▶ [Work to complete]: Present these entries as a Markdown table with columns "Row" and "Line", one numbered row per line and blank lines omitted.

________________

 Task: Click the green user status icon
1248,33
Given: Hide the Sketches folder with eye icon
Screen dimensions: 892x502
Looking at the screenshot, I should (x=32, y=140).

________________

▶ [Written response]:
| Row | Line |
|---|---|
| 1 |  Task: Click the green user status icon |
| 2 | 1248,33 |
| 3 | Given: Hide the Sketches folder with eye icon |
| 4 | Screen dimensions: 892x502 |
| 5 | Looking at the screenshot, I should (x=32, y=140). |